A California judge on Friday declined to immediately dismiss rape and kidnapping charges against a doctor who appeared on a reality TV show and his girlfriend even as prosecutors said they don’t have enough evidence to prove the case.

Orange County Superior Court Judge Gregory Jones said he needed to learn more about the evidence against Grant Robicheaux — who previously appeared on a Bravo TV show called “Online Dating Rituals of the American Male” —and Cerissa Riley to determine if dismissing the case is “in the furtherance of justice.” He noted guns and drugs were found on a search of the surgeon’s Newport Beach home.

Jones asked for prosecutors, defense lawyers and attorneys for two accusers to brief him and said he would rule April 3 on District Attorney Todd Spitzer’s request to drop the case. Spitzer has accused his predecessor of using the case to draw publicity during the pair’s contentious election campaigns.

“Politics have infected this case, and mixing politics with prosecution gives you a toxic cocktail, and that is part of the problem here,” Jones said during a hearing in Newport Beach, California.

The hearing came three days after Spitzer called a news conference and announced he wanted to drop the charges filed against the pair in 2018 because key video evidence that had been touted by the former district attorney didn’t show a crime.

Authorities previously said Robicheaux and Riley plied their victims with drugs and sexually assaulted them when they were incapable of resisting.

Spitzer’s plan to drop the charges has dismayed the pair’s accusers, two of whom had statements read in court. One said she didn’t understand how no evidence could exist when seven women who don’t know each other are describing being raped by the same man. Now a lawyer herself, she asked the court how often sexual assault is recorded on video.

“I assure you, Your Honor, there was nothing unsure about the moment I was raped,” she wrote in a stinging letter read aloud in court. “I know what happened to me, and I firmly believe there is powerful evidence of a crime.”

The case dates back to 2016, when police took reports of two incidents in Newport Beach but didn’t refer them for prosecution. The following year, prosecutors said they were notified there was a DNA match for evidence from a rape kit for one of those incidents. It was not for the defendants, but it led the office to the police reports, Spitzer said.

In September 2018, then-District Attorney Tony Rackauckas held a news conference to announce the case on behalf of two victims and said investigators were sifting through thousands of videos and images, some that showed women who were barely responsive. His comments grabbed media headlines, and the next month prosecutors filed additional charges on behalf of five more accusers.

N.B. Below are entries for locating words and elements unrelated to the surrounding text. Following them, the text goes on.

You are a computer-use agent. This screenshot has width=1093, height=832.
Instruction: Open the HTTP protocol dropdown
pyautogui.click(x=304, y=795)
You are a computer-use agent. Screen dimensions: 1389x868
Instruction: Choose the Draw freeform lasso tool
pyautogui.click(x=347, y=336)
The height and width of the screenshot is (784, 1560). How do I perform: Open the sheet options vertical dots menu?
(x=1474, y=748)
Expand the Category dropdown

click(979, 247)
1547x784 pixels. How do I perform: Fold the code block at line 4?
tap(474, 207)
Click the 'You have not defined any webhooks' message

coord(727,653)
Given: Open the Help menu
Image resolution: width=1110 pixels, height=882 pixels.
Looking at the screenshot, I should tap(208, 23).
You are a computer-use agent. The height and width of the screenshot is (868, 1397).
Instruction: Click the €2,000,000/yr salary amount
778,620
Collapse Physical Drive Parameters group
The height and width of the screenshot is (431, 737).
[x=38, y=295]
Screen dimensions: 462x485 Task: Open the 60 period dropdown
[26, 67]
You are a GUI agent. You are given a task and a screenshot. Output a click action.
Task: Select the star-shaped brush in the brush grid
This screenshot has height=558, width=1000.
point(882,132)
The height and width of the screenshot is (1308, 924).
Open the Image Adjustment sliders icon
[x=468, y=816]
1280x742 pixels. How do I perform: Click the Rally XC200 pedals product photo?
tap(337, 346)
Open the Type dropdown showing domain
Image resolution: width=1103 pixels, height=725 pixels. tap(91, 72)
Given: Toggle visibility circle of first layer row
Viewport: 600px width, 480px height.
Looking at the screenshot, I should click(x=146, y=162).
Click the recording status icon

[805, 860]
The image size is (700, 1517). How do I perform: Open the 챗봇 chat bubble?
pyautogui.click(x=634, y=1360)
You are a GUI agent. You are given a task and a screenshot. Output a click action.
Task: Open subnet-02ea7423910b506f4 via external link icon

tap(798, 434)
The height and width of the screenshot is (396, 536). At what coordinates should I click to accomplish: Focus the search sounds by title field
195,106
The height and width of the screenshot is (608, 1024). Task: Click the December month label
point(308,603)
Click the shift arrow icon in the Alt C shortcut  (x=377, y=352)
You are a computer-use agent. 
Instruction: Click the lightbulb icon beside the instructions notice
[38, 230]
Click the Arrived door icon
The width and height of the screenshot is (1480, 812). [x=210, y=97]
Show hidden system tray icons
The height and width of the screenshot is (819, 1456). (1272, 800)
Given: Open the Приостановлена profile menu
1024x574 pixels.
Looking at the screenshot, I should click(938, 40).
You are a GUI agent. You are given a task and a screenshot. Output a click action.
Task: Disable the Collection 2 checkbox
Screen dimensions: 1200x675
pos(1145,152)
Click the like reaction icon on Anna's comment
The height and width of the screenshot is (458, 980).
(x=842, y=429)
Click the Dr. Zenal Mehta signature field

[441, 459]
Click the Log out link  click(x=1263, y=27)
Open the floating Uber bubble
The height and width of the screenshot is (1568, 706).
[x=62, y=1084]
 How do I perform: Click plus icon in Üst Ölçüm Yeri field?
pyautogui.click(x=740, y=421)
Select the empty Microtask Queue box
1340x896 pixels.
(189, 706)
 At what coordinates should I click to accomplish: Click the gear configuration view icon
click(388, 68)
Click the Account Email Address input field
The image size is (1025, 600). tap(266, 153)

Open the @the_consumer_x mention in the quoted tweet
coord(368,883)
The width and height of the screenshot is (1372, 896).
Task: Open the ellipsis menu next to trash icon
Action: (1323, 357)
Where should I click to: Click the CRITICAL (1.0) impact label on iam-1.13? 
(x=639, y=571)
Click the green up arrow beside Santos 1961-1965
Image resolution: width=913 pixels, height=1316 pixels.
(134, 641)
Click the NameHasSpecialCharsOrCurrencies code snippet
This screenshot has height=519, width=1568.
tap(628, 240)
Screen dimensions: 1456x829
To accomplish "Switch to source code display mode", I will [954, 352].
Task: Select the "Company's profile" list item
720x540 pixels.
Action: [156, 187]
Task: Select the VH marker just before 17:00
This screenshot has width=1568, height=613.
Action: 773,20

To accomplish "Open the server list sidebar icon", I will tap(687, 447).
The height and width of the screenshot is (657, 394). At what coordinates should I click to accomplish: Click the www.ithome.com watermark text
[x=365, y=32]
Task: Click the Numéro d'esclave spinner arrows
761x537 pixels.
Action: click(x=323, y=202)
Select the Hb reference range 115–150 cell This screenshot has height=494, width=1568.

Spitzer said last year Rackauckas said in a civil deposition he had hoped the charges would draw publicity during his reelection campaign.

Spitzer, who had long accused Rackauckas of using the case to help his campaign, asked the Attorney General’s office to take over the prosecution, citing fear of a conflict of interest. But he was told he should proceed and said he had attorneys in his office conduct an exhaustive review of the case before reaching his decision to seek a dismissal.

After the hearing, Spitzer said he welcomed the opportunity to brief the judge on what he found. Defense lawyer Philip Cohen said the judge’s decision was surprising but the review would strengthen what he believed would be an eventual decision for the case to be dismissed.

“We are absolutely confident as to how this case is going to resolve,” Cohen told reporters.